Coronary artery bypass grafting (CABG) was first performed in 1964 and so has its 50th anniversary in 2014 - it has accordingly been selected as a highlight for 2014 [47, 48].The first percutaneous coronary intervention (PCI) was performed in 1977 [49]. Since then, these two procedures for myocardial revascularization have undergone multiple advances and have also been subjected to multiple randomized trials and comparisons. The 2014 ESC/EACTS guideline represents a collaborative effort between cardiologists and cardiac surgeons to develop a balanced evidence-based approach to myocardial revascularization that is patient-focused [47].
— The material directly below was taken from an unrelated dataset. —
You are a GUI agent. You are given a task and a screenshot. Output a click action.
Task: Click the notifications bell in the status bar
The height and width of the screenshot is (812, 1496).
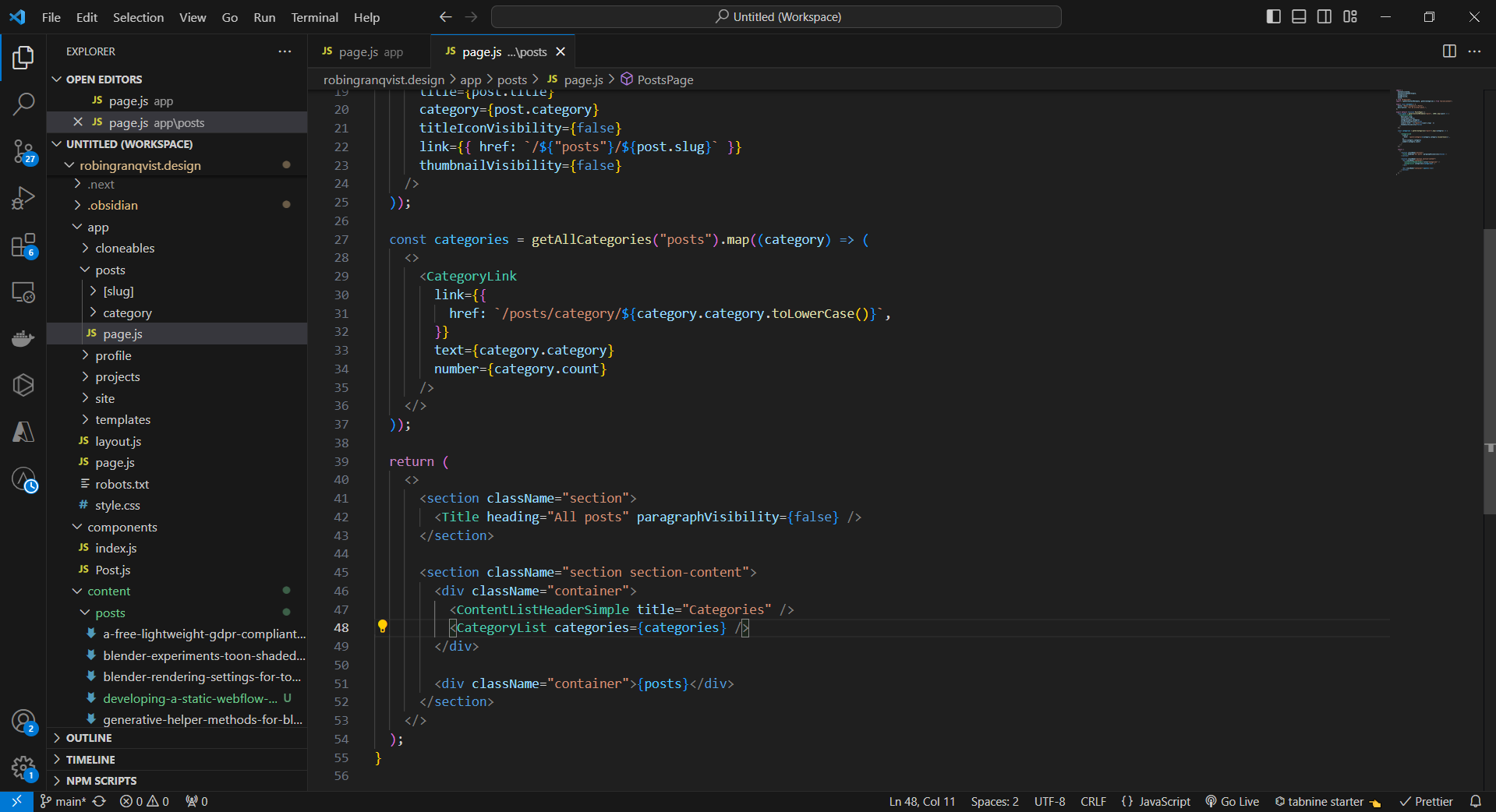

The role of the intra-aortic balloon pump (IABP) in myocardial revascularization continues to be debated, despite its safety and efficacy profile [47, 50, 51]. Although recent trials have challenged the outcome value of IABP in CABG, an updated meta-analysis of randomized controlled trials (N = 625: 8 trials) has demonstrated benefit for preoperative IABP in adult CABG [52]. In this meta-analysis, preoperative IABP reduced perioperative mortality in adult CABG (3.5% versus 11.0%; risk ratio 0.38; 95% confidence interval 0.20 - 0.73; P = 0.04) [52]. This survival benefit persisted when analysis was confined to trials with low bias, trials reporting outcomes at 30 days and in patients undergoing on-pump CABG [52]. Despite this outcome benefit, the 2014 ESC/EACTS guidelines do not recommend IABP insertion as a routine in patients with cardiogenic shock  (Class III Recommendation; Level A Evidence) [47].

The ESC/EACTS guidelines for myocardial revascularization strongly endorse the role of CABG in patients with chronic renal disease [47]. In this high-risk population, fenoldopam has been highlighted as a possible perioperative intervention to reduce mortality based on democracy-based medical consensus and recent meta-analyses [53,54,55]. A recent multicenter randomized placebo-controlled trial throughout Italy (N = 667: 19 medical centers) evaluated the effect of fenoldopam on acute kidney injury after cardiac surgery, including CABG (45% of study sample) [56]. The intervention with fenoldopam was with continuous infusion of the drug at a starting dose of 0.1 mcg/kg/min (range 0.025 - 0.3 mcg/kg/min) [56]. The primary trial end point was the rate of renal replacement therapy. After interim analysis, the trial was terminated for futility, given the lack of outcome effect with respect to the primary end point (20% versus 18% in the placebo group: P = 0.47) and the significant risk of hypotension associated with exposure to fenoldopam (25% versus 15%: P = 0.001) [56]. Despite the promising trends in meta-analysis, fenoldopam does not appear to be nephroprotective after cardiac surgery with cardiopulmonary bypass, including CABG [56].

Although the ESC/EACTS guidelines discuss selected procedural aspects of CABG in detail, there is no commentary on anesthetic technique [47]. The debate about outcome effects of volatile versus intravenous anesthesia is ongoing in adult cardiac surgery, including CABG [57,58,59,60]. Further adequately powered trials are indicated both in cardiac and non-cardiac surgery to delineate whether anesthetic choice for general anesthesia affects major perioperative outcomes such as mortality and renal failure.

Conclusion

The past year has seen significant strides forward in our specialty. Acute and chronic adult aortic diseases have experienced major progress in perioperative management with respect to imaging and integrated intervention including endovascular and/or surgical measures.  Cardiovascular management in non-cardiac surgery has advanced the focus to reduce perioperative mortality from myocardial ischemia.  Myocardial revascularization includes both percutaneous and surgical options. Despite 50 years since the first coronary artery bypass grafting procedure, this surgical option is still a major therapy for many patients. These 2014 advances will likely further improve perioperative outcomes for our patients.